● **WHAT YOU SHOULD DO**
Using the data that follows, output only the lines from the line with "You are a computer-use" up to and including the line with "Click Hardcopy button in Distribution List", exactly, leaving pictures aside.

────────

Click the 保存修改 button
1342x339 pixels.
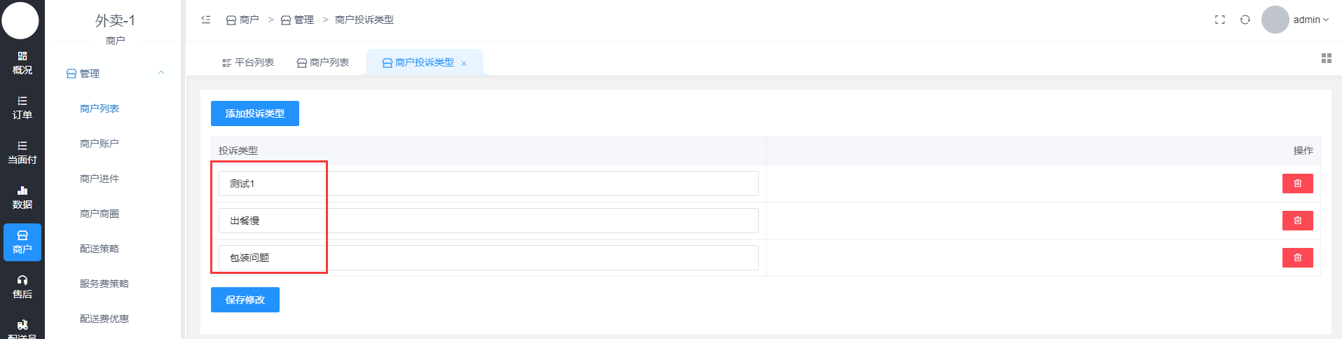click(245, 300)
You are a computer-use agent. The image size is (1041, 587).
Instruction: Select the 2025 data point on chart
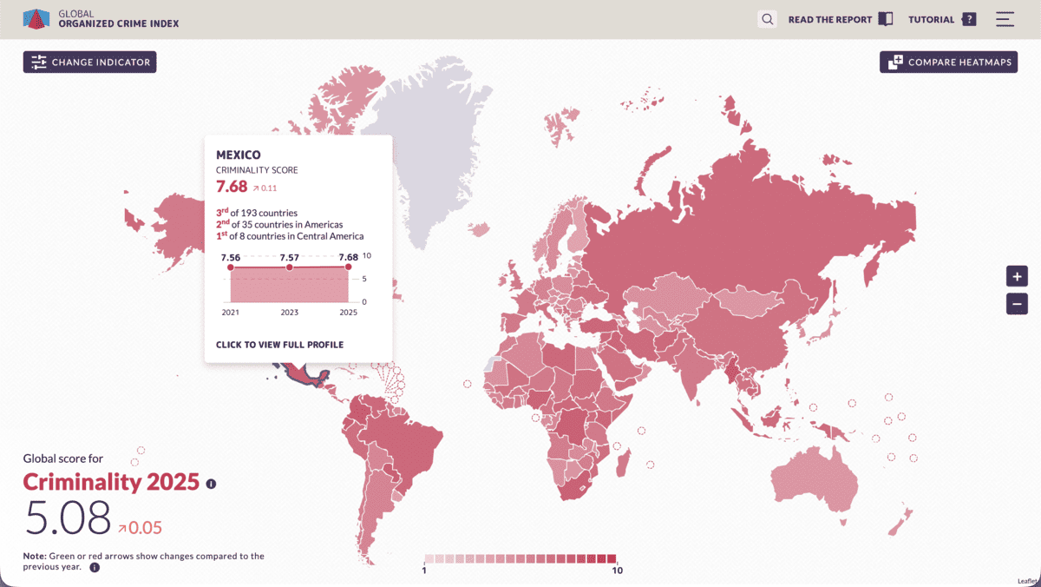click(349, 267)
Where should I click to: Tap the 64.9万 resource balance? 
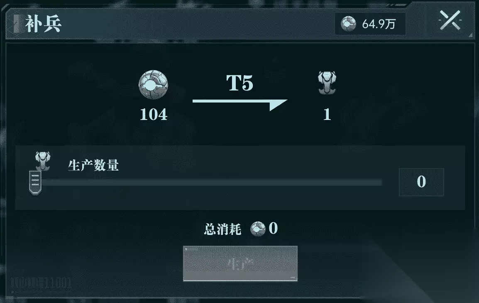click(x=379, y=24)
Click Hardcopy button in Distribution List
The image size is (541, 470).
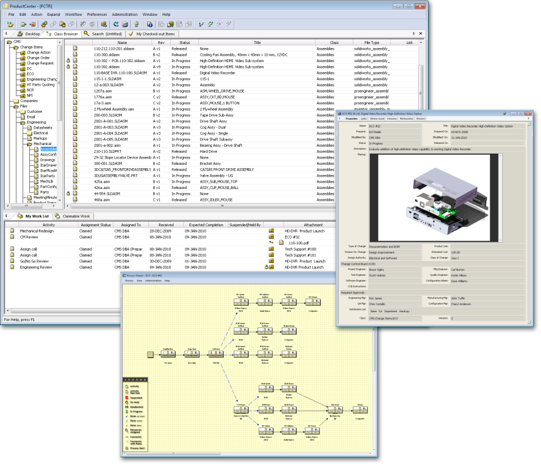pyautogui.click(x=404, y=311)
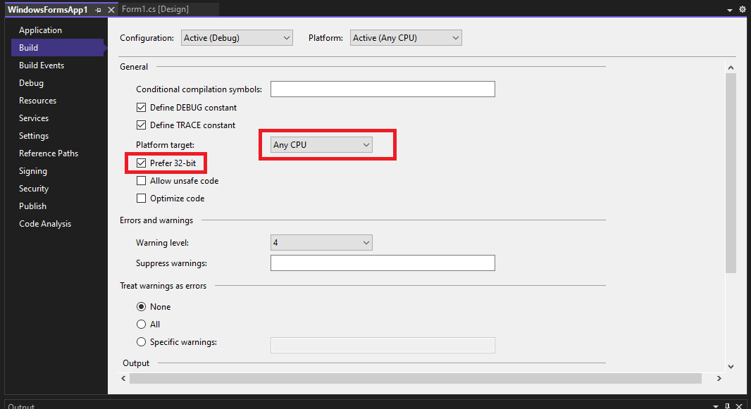Open the active files list triangle icon
751x409 pixels.
click(x=730, y=10)
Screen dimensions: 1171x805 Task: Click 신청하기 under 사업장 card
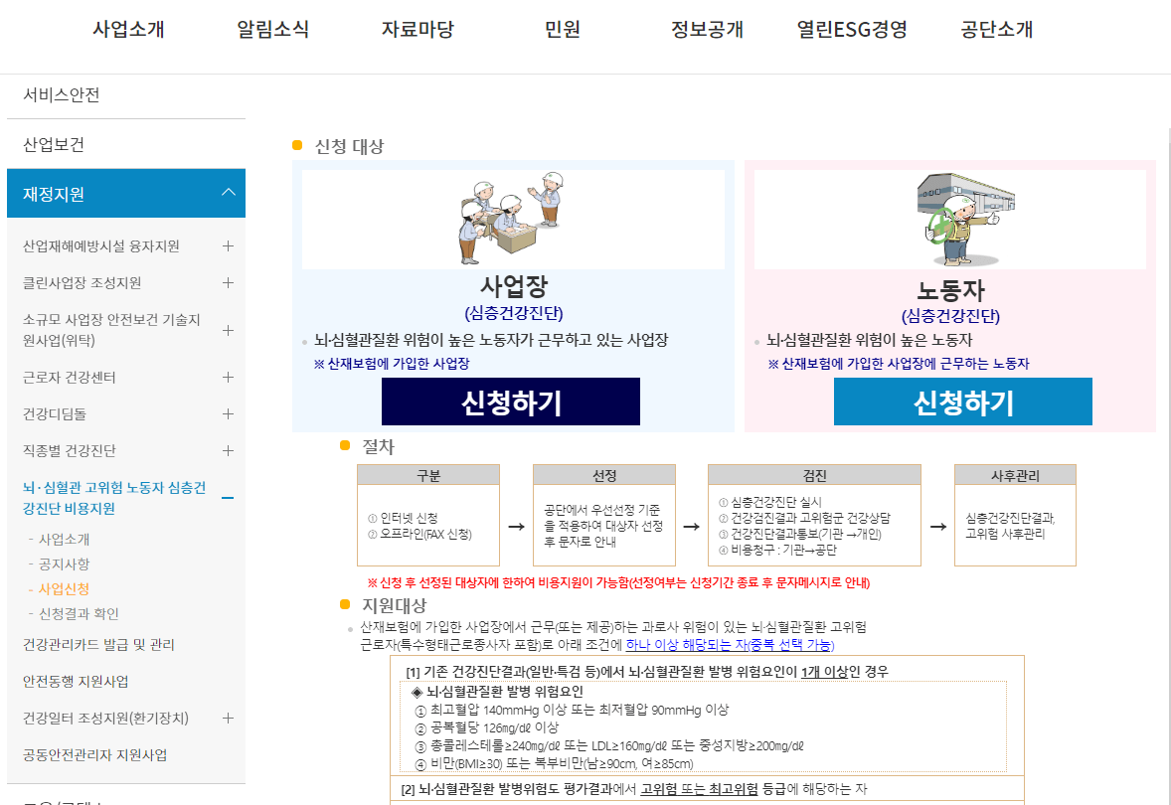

────────

● **TASK RESULT**
You are a computer-use agent. The image size is (1041, 587).
Instruction: Select the 2025 data point on chart
click(349, 267)
Where should I click to: Tap the 64.9万 resource balance? 
click(x=379, y=24)
Click Hardcopy button in Distribution List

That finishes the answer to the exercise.